Toutes les autres classes thérapeutiques peuvent être associées, mais l’accent a été mis sur la potentialisation de l’effet des b-bloquants, et surtout des inhibiteurs de l’enzyme de conversion et des antagonistes de l’angiotensine II.

  • Cas particuliers :

– Insuffisance rénale accompagnant l’HTA: les diurétiques sont le plus souvent indispensables dès lors que la fonction rénale est altérée.

On fait alors appel aux diurétiques de l’anse, dont les doses peuvent être accrues en fonction du degré de l’insuffisance rénale, et en évitant les thiazidiques et les épargneurs de potassium.

– Hyperaldostéronisme primaire : la spironolactone est particulièrement indiquée dans les rares cas d’hyperaldostéronisme primaire : son emploi au long cours est rendu délicat par la survenue de ses effets indésirables.

– Maladie réno-vasculaire et hyperaldostéronisme secondaire : les diurétiques restent indiqués mais leur emploi n’est pas logique en première intention, car ils peuvent aggraver l’hyperaldostéronisme secondaire déjà présent en cas de maladie réno-vasculaire.

Il est donc logique de les adjoindre à un médicament bloquant le système rénineangiotensine, en deuxième intention, lorsque le traitement de la maladie réno-vasculaire a été effectué (dilatation d’une sténose de l’artère rénale).

– Dans l’urgence hypertensive, les diurétiques sont utiles pour traiter les manifestations cardiaques présentes [oedème aigu du poumon (OAP), dissection aortique].

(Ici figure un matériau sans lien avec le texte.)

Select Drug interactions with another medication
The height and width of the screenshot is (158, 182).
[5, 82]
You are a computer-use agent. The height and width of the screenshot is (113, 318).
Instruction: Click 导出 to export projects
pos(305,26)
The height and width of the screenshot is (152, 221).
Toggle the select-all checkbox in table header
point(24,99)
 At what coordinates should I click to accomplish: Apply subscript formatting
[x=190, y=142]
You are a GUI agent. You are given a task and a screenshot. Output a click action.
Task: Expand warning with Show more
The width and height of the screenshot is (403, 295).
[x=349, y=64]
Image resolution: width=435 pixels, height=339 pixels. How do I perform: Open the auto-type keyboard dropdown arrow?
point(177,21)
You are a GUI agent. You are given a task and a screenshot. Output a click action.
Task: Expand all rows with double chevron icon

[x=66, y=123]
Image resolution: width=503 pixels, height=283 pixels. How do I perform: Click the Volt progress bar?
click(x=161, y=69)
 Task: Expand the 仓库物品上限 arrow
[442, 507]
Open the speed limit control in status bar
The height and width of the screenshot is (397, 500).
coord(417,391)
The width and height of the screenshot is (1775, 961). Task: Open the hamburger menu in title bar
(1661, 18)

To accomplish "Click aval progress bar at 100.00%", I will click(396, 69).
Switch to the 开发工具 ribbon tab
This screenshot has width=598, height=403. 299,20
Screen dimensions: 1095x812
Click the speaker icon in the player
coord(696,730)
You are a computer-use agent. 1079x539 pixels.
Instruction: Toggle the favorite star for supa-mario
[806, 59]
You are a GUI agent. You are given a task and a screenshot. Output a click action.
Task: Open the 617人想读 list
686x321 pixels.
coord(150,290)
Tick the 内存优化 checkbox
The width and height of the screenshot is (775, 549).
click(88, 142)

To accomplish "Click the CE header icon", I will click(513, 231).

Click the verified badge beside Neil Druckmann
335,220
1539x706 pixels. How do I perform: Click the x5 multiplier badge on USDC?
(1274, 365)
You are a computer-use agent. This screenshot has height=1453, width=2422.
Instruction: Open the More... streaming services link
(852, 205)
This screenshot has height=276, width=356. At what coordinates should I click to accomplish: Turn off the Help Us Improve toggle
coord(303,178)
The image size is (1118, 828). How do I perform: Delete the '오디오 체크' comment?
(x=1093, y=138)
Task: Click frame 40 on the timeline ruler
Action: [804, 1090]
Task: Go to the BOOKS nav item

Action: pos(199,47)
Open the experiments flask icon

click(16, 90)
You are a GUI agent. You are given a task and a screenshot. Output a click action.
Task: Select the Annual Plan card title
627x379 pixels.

Les plus utilisés sont les associations d’IEC et de diurétiques, qui contiennent toutes 12,5 mg d’hydrochlorothiazide (et 20 mg d’énalapril/Co-Renitec, 10 mg de bénazépril/Cibadrex, 20 mg de quinapril/Acuilix, 20 mg de lisinopril/Zestoretic), à l’exception du Captéa et de l’Ecazide, qui contiennent 25 mg d’hydrochlorothiazide associés à 50 mg de captopril. Toutes sont prescrites en une prise par jour.

2- Dans l’insuffisance cardiaque :

Les diurétiques de l’anse et la spironolactone sont les diurétiques de choix de l’insuffisance cardiaque.

En aigu, on fera surtout appel à un diurétique de l’anse, par voie intraveineuse (OAP) et (ou) orale.

En chronique, on fera également appel aux diurétiques de l’anse et à la spironolactone, cette dernière s’opposant à l’hyperaldostéronisme et ses conséquences.

Compte tenu de la fréquente utilisation des IEC dans l’insuffisance cardiaque et du risque majoré d’insuffisance rénale fonctionnelle, la vigilance sera particulièrement grande, et la surveillance des paramètres cliniques (poids, pression artérielle debout) et biologiques (créatininémie, uricémie, kaliémie) sera très régulière.

3- Autres indications des diurétiques :

Les oedèmes cycliques idiopathiques et les phases de décompensation oedémato-ascitique des cirrhoses sont d’autres indications des diurétiques.

Enfin, le furosémide est employé dans le traitement des hypercalcémies.